Encore une donnée ludique sur le TOP 500 : les 136 machines signées Lenovo représentent une performance totale de 713 Pétaflops, alors que les 132 machines HPE représentent plus de 10 fois plus avec près de 7 Exaflops cumulés. Avec un total de 1,7 exaflops, même les 11 machines signées EVIDEN représentent plus de puissance que les 136 HPC Lenovo cumulés.
Du côté processeurs, AMD équipe 4 leaders du TOP 10 (dont El Capitan et Frontier) tandis qu’Intel en alimente 3, notamment Aurora. Les nouveaux venus NVIDIA Grace Hopper (JUPITER, Alps) ouvrent la voie à une convergence HPC/IA, tandis que Fujitsu maintient Fugaku dans le TOP 10 grâce à son ARM A64FX.
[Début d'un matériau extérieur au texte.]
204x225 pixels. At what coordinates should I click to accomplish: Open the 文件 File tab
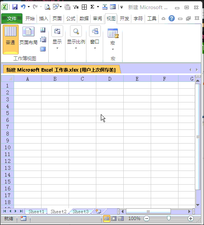coord(12,19)
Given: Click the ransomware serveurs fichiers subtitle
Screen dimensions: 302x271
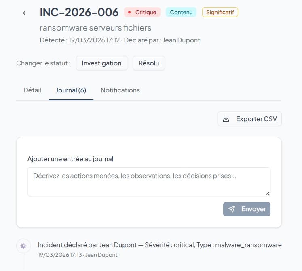Looking at the screenshot, I should 95,28.
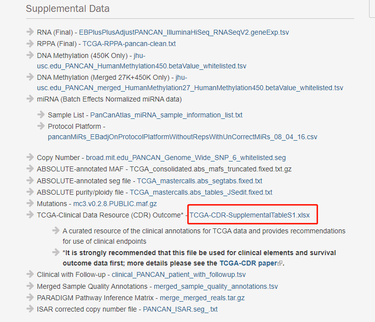Download TCGA_consolidated.abs_mafs_truncated.fixed.txt.gz

211,169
Du côté des GPU, Nvidia équipe 17 HPC du TOP 25, ce qui en fait de loin le fournisseur le plus populaire. Néanmoins, si AMD n’équipe que 5 HPC du TOP 25 avec ses GPU « Instinct », la marque a réussi à glisser ses GPU dans les deux HPC les plus puissants de la planète (El Capitan, Frontier).

Dernière information complémentaire au TOP500 et son benchmark HPL, sur le benchmark mémoire-bound HPCG, El Capitan détrône Fugaku avec 17,1 Pflops et rappelle qu’une architecture équilibrée reste essentielle pour les charges applicatives scientifiques. Côté benchmark HPL-MxP (bench IA), le recours aux calculs mixtes propulse également El Capitan à 16,7 Exaflops, loin devant Aurora et Frontier.
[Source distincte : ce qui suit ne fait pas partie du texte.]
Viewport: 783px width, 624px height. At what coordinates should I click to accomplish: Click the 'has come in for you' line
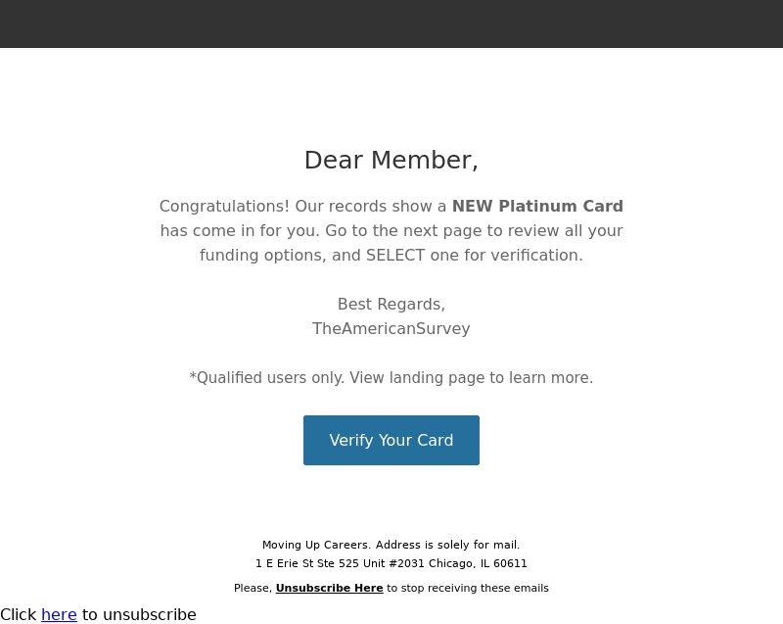point(391,231)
GREEN500 : l’efficacité se démocratise
Être puissant c’est bien. Être efficient, c’est mieux. Le classement énergétique GREEN500 reste dominé, comme on l’a vu plus haut, par JEDI (72,7 Gflops/W), le banc pilote du JUPITER. Pour info, le JEDI n’est pas réellement un HPC opérationnel et son classement « TOP500 » le place à la 259 ème place.
Suivent juste derrière les machines ROMEO-2025 de l’université de Reims (elle aussi dotée des processeurs GH200 de Nvidia et figurant à la 148ème place du TOP500) et Adastra 2 du GENCI (à base d’AMD Epyc Gen4 et Instinct M300A).
Dit autrement, 3 machines en tête du TOP 5 du Green500 sont propulsées par des superpuces GH200 de NVidia combinant CPU+GPU, preuve que l’alliance du refroidissement liquide et de superchips hétérogènes porte ses fruits. Les deux autres sont animées par des processeurs AMD Epyc de 4ème génération, et ce n’est pas non plus un hasard.
Bref, cette 65ème édition du TOP 500 est toujours aussi instructive et démontre que l’écosystème HPC poursuit ses évolutions et continue d’accélérer en attendant que l’informatique quantique vienne, un jour peut-être, totalement redistribuer les cartes. On est déjà impatient de découvrir la 66ᵉ édition, attendue en novembre 2025, même s’il ne devrait pas y avoir de grands chambardements dans le classement. Les prochains supercalculateurs exaflopiques attendus, à l’instar du Alice Recoque (ex-projet Jules Verne) européen et du ATS-5 américain, sont plutôt attendus vers 2027.
Reste que la non-participation persistante des systèmes chinois brouille néanmoins la visibilité sur la concurrence mondiale.